Last week was hectic. The Game Developers Conference went down right in our backyard, and GameSpy editors descended on the event en masse. Loads of interesting lectures were being given all around us, and as we scurried to catch one, we'd miss out on six others. But that's inevitable in a situation like this. Compared to unrelenting sensory bombardment that is E3, GDC feels low key and enriching. This is why it's our favorite yearly event.

But on to the topic at hand: every year at GDC, indie games house GameLab partially disguises some kind of social experiment as a game on the show's premises and invites attendees to participate. This year, the game was ConfQuest. In a nutshell, the game turned San Francisco's Moscone Center into a living simulacrum of an MMORPG, with attendees and convention staff in the roles of player characters, wandering monsters, and game masters. Basically, you'd go to the ConfQuest booth, tell one of the kids working there that you want to participate, and then proceed to "roll" up a character. Conversely, if you wanted to be a monster, they'd arbitrarily assign you a monster role, arm you with stack of cards, and send you off to terrorize the masses.

Players would be able to choose from six character classes, including Tough Guy (depicted on the "character sheet" by David Hasslehoff), Space Trooper, Rabbi, Magical Senior Citizen, Puzzle Pirate, and Telepathic Ninja Hacker, and Accountant. Behind the cheeky nomenclature were rudimentary MMO archetypes adapted to ConfQuest's simple game system. Players were allowed to form into parties of three, and then go off hunt for monsters. Combat exchanges boiled down to exchanging cards with monsters, most of which were fairly polite and complicit. Kill a monster, and you were able to "loot" it, which involved taking one of the cards from its deck, demarked with a variable amount of treasure. Treasure was spent at the ConfQuest booth, where you could purchase all manner of phat lewt, including pointy sticks, grenades, and laser guns.

Let the games commence.

People seemed to be having fun, and this made me want to participate. I went up, rolled up a Space Trooper, figuring they had the best solo ability, and proceeded to seek adventure.

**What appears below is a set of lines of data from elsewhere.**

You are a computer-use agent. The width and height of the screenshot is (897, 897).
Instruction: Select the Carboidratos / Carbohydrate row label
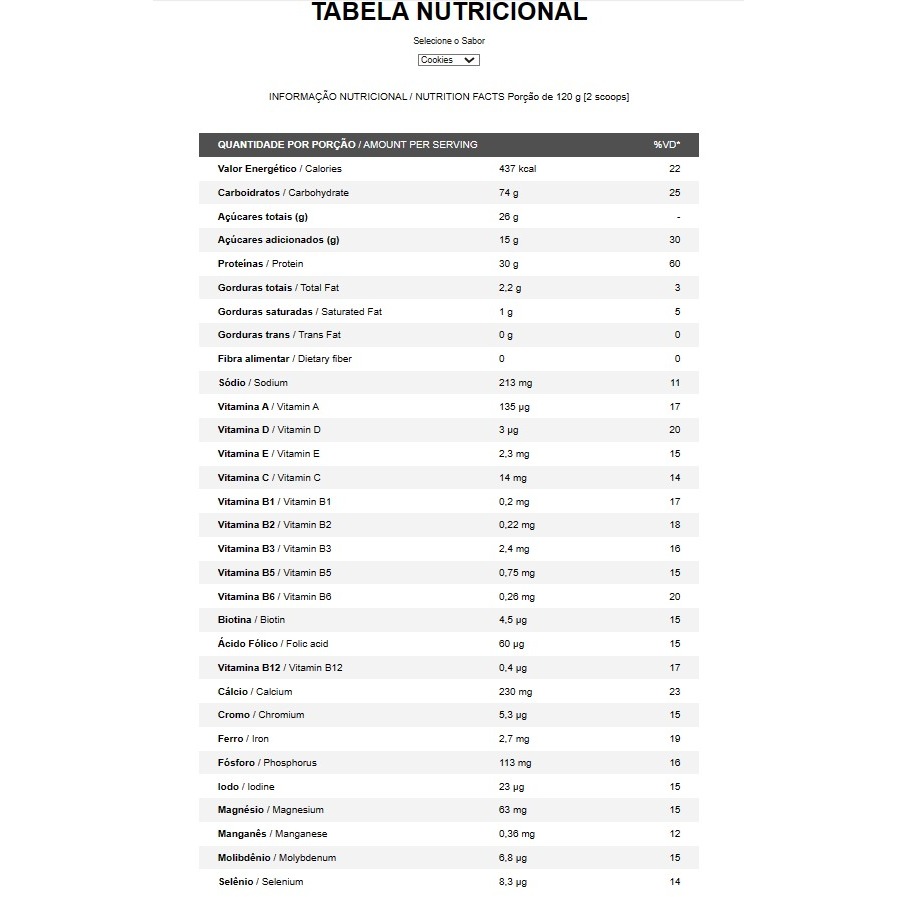pyautogui.click(x=283, y=193)
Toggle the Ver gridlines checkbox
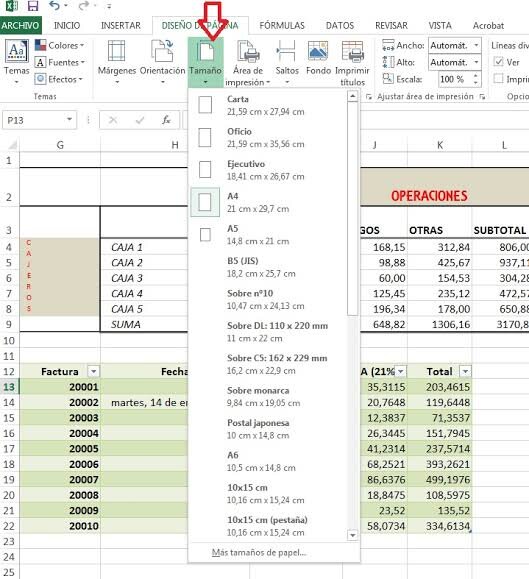 click(499, 62)
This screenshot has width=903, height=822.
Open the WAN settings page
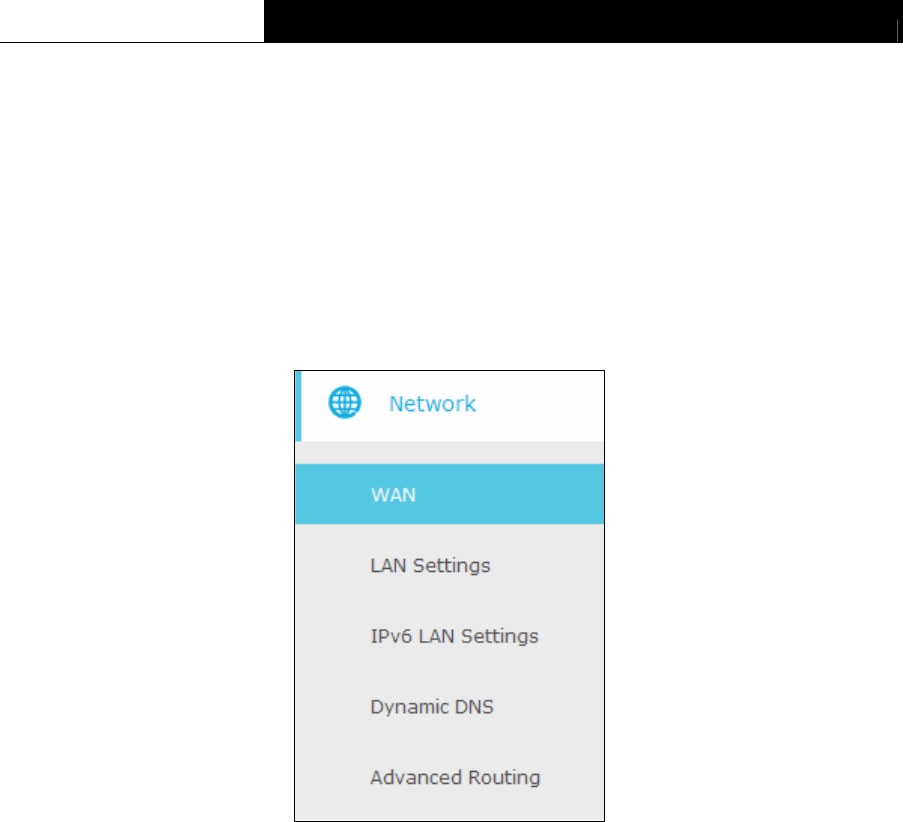[449, 494]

I was immediately snubbed by the first group I approached. "We don't need a Space Trooper, we need a Rabbi," said the skinny Digipen student in the trenchcoat. "Aight, that's cool, forget these guys," I thought. "I'll just go find a weak monster and kill it myself." I kept my eyes open as I walked to my next meeting. On my way, I encountered a War Elephant, a 32-bit Boss, and a Hooligan, all of which were beyond my means. I didn't want my first encounter to end in abject failure, so I let them pass. Luckily, the mobs don't aggro in ConfQuest. I got to the isolated kiosk where my meeting was held without encountering another monster, so I forgot about it until well after the session was over. This is when I encountered a Rat tending the tail end of the IDGA lunch line. Quite hyped with the prospect of pwning the creep, I approached him, and asked, "Hey, can I fight you?"

"Oh, sorry, I can't battle while I'm on duty. But come back later and I'll take you on."

Damn, another near miss. Oh well, it was lunchtime, so I decided to just /logoff from CQ, and get some food in me.